Step 1) Signup with IDOL OnDemand
Step 2) Get API key from Mange API Keys
Step 3) OCR API accepts public URLs and local files
3.1) Extract text from image (URL)
If you want to extract text from image (URL), you need to send GET request in the following format
https://api.idolondemand.com/1/api/sync/ocrdocument/v1?apikey=YOUR_KEY&url=IMAGE_URL&mode=document_photo
Supported image modes:
document_photo – For images are taken with mobile phone camera
document_scan – For images are taken using flatbed scanner.
scene_photo – Use to recognize text in a scene, for example signs and billboards in a landscape.
subtitle – Use to recognize text superimposed on an image, such as TV subtitles.
3.2) Extract text from image (Local file)
If you want to extract text from a local image, you need to POST multipart form data to OCR web-service
Below HTML code suffice the purpose: (extractPrivate.html)
<html> <body> <form action="https://api.idolondemand.com/1/api/sync/ocrdocument/v1" method="post" enctype="multipart/form-data"> <input type="hidden" name="apikey" value="PUT_YOUR_API_KEY"/> <input type="hidden" name="mode" value="document_photo" /> <input type="file" name="file" /> <input type="submit" value="submit" /> </form> </body> </html>
Sample Response format:
{ "text_block": [ { "text": "EXTRACTED_TEXT_FROM_IMAGE_IS_HERE", "left": 0, "top": 0, "width": 762, "height": 1049 } ] }
Note: The above code can be used only for personnel purpose. If it is made to public then anybody can see your API KEY.
To solve the issue, Our website needs to behave like a proxy.
1). Image is uploaded from browser to our server ( extract.html)
2). Text is extracted from image using OCR API at our server. (extract_handler.php)
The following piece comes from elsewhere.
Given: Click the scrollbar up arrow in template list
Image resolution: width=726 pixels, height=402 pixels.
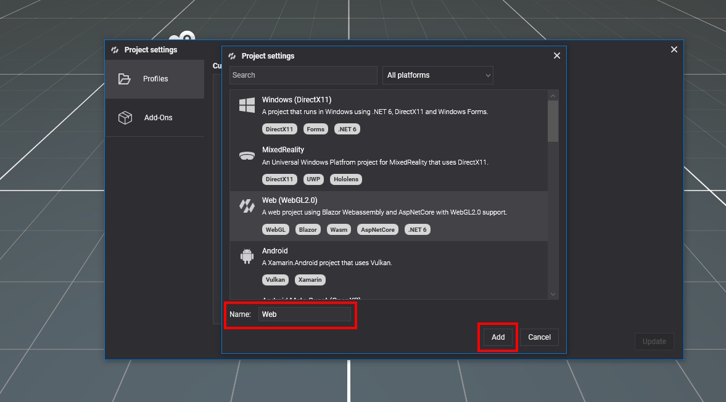Looking at the screenshot, I should [x=553, y=96].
3). Response is returned to browser.
Below code suffice the purpose.
HTML code : (extract.html)
<html> <body> <form action="extract_handler.php" method="post" enctype="multipart/form-data"> <input type="file" name="file" /> <input type="submit" value="submit" /> </form> </body> </html>
We need to implement extract handler(extract_handler.php), which handles file uploads and text extraction using OCR API.
PHP Code:
<?php $url = 'https://api.idolondemand.com/1/api/sync/ocrdocument/v1'; $output_dir = "uploads/"; if(isset($_FILES["file"])) { $fileName = md5(date('Y-m-d H:i:s:u')).$_FILES["file"]["name"]; //unique filename //move the file to uploads folder move_uploaded_file($_FILES["file"]["tmp_name"],$output_dir.$fileName); //multipart form post using CURL $filePath = realpath($output_dir.$fileName); $post = array('apikey' => '83c9208b-c536-481a-aa91-5a79aab324a0', 'mode' => 'document_photo', 'file' =>'@'.$filePath); $ch = curl_init(); curl_setopt($ch, CURLOPT_URL,$url); curl_setopt($ch, CURLOPT_POST,1); curl_setopt($ch, CURLOPT_POSTFIELDS, $post); curl_setopt($ch, CURLOPT_RETURNTRANSFER,1); $result=curl_exec ($ch); curl_close ($ch); echo $result; /* //If you want to return only text use this. $json = json_decode($result,true); if($json && isset($json['text_block'])) { $textblock =$json['text_block'][0]; echo $textblock['text']; }*/ //remove the file unlink($filePath); } ?>